» **TASK TO COMPLETE**
Reproduce only the lines of the material below that start at the line containing "Adenosine Triphosphate (427, 1064)" and stop at the line containing "Home (368, 256)". Keep both end lines.

______________________________

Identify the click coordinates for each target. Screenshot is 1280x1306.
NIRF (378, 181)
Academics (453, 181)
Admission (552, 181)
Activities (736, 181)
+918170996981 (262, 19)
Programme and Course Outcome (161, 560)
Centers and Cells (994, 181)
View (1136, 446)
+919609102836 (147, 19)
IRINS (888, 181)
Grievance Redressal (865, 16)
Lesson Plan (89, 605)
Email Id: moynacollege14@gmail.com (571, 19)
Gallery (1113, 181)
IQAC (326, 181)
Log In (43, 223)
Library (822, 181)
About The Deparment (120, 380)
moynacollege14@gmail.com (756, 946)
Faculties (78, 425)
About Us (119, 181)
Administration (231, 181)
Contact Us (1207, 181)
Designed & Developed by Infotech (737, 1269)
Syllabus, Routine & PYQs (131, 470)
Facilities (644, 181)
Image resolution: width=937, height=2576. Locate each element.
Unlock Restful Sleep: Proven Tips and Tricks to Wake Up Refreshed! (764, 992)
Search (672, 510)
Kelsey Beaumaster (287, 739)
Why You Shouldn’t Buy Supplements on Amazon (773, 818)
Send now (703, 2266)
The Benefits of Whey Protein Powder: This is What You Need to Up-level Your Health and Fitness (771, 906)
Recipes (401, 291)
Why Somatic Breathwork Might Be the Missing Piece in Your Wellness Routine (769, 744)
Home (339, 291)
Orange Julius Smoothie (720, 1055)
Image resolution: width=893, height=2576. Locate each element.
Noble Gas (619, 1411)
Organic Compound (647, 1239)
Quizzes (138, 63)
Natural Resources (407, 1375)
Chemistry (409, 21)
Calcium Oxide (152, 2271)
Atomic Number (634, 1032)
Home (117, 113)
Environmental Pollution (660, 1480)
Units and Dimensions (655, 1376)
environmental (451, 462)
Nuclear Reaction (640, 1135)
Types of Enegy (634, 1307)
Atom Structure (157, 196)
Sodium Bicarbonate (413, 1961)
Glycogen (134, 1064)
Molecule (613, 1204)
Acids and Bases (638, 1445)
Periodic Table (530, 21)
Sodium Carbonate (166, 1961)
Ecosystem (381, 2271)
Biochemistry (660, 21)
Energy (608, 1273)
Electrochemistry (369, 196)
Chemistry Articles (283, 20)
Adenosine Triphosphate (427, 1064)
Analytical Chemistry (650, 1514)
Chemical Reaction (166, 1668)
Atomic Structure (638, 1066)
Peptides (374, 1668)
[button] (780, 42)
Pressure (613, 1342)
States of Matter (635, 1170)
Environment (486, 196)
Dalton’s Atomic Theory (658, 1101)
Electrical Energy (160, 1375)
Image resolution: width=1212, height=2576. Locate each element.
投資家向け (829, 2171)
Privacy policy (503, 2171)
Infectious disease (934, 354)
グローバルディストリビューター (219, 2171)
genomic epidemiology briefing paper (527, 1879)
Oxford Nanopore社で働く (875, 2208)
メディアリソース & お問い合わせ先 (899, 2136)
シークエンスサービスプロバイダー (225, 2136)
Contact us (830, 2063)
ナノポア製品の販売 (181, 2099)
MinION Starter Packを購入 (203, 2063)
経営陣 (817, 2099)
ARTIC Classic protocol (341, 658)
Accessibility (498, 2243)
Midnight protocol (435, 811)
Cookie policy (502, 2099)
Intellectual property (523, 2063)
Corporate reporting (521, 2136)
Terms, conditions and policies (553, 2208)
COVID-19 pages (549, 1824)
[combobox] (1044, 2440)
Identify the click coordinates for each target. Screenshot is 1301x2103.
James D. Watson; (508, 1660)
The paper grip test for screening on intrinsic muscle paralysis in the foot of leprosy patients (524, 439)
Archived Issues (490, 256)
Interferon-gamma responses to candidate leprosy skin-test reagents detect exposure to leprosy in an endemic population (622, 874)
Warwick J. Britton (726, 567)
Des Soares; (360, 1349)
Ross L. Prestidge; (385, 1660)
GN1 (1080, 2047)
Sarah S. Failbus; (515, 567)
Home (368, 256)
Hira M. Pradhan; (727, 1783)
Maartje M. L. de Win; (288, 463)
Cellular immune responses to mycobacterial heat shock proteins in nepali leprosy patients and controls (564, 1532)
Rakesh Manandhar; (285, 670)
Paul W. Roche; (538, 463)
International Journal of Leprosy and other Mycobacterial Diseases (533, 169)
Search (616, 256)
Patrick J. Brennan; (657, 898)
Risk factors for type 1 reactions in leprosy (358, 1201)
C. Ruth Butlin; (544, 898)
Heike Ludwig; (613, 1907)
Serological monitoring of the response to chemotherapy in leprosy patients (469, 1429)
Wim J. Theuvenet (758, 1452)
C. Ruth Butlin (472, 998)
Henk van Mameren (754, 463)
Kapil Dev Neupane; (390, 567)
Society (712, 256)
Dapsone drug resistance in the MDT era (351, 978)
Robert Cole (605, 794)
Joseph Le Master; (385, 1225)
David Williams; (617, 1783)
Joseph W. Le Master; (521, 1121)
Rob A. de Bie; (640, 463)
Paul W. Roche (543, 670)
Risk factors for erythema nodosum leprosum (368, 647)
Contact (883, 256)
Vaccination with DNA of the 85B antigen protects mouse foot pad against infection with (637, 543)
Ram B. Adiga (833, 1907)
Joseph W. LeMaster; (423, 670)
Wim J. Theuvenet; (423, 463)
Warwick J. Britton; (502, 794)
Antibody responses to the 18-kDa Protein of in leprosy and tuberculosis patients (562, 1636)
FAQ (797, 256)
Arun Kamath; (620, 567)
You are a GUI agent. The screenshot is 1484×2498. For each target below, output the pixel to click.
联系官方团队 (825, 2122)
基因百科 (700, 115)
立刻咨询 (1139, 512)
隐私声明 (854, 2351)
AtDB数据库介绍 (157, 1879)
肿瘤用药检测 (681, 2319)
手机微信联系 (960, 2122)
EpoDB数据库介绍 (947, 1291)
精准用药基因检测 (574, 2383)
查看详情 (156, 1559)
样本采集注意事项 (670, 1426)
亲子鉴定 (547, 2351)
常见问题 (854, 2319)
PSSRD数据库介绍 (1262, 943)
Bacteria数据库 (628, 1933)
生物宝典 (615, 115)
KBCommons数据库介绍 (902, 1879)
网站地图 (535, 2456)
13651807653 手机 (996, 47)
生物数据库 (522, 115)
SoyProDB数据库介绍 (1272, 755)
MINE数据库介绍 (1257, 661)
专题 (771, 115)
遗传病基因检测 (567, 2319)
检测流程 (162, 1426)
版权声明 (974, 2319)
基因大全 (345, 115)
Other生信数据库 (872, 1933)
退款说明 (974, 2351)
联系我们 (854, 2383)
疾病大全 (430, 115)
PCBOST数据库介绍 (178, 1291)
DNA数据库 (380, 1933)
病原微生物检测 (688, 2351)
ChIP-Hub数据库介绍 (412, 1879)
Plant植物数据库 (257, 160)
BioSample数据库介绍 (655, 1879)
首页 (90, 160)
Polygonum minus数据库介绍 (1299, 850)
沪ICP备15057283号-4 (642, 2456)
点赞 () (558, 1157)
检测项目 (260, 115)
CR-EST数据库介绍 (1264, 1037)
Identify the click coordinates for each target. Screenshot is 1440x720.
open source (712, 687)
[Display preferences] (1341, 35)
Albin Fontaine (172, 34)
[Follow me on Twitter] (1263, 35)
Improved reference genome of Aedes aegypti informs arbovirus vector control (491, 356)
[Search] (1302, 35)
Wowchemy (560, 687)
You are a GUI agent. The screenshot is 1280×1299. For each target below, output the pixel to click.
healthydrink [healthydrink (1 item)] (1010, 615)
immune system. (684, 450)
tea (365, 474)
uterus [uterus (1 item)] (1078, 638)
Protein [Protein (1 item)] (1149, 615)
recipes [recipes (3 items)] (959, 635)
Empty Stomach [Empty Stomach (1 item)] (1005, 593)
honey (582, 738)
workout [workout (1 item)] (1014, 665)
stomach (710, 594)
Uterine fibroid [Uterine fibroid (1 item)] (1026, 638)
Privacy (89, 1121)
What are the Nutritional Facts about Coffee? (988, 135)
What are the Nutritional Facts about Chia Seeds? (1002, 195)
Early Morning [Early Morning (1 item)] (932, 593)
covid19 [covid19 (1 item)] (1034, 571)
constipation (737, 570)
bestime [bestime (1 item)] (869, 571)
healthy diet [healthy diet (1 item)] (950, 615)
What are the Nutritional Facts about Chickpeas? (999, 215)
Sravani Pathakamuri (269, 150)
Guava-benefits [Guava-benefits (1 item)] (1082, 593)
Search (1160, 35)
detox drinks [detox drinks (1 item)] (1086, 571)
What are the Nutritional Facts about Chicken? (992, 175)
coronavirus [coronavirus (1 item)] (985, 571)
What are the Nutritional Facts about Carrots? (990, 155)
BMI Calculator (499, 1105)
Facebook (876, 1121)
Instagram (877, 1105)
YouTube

______________________________

» **EXERCISE OUTPUT**
Adenosine Triphosphate (427, 1064)
Analytical Chemistry (650, 1514)
Chemical Reaction (166, 1668)
Atomic Structure (638, 1066)
Peptides (374, 1668)
[button] (780, 42)
Pressure (613, 1342)
States of Matter (635, 1170)
Environment (486, 196)
Dalton’s Atomic Theory (658, 1101)
Electrical Energy (160, 1375)
Image resolution: width=1212, height=2576. Locate each element.
投資家向け (829, 2171)
Privacy policy (503, 2171)
Infectious disease (934, 354)
グローバルディストリビューター (219, 2171)
genomic epidemiology briefing paper (527, 1879)
Oxford Nanopore社で働く (875, 2208)
メディアリソース & お問い合わせ先 (899, 2136)
シークエンスサービスプロバイダー (225, 2136)
Contact us (830, 2063)
ナノポア製品の販売 (181, 2099)
MinION Starter Packを購入 (203, 2063)
経営陣 (817, 2099)
ARTIC Classic protocol (341, 658)
Accessibility (498, 2243)
Midnight protocol (435, 811)
Cookie policy (502, 2099)
Intellectual property (523, 2063)
Corporate reporting (521, 2136)
Terms, conditions and policies (553, 2208)
COVID-19 pages (549, 1824)
[combobox] (1044, 2440)
Identify the click coordinates for each target. Screenshot is 1301x2103.
James D. Watson; (508, 1660)
The paper grip test for screening on intrinsic muscle paralysis in the foot of leprosy patients (524, 439)
Archived Issues (490, 256)
Interferon-gamma responses to candidate leprosy skin-test reagents detect exposure to leprosy in an endemic population (622, 874)
Warwick J. Britton (726, 567)
Des Soares; (360, 1349)
Ross L. Prestidge; (385, 1660)
GN1 (1080, 2047)
Sarah S. Failbus; (515, 567)
Home (368, 256)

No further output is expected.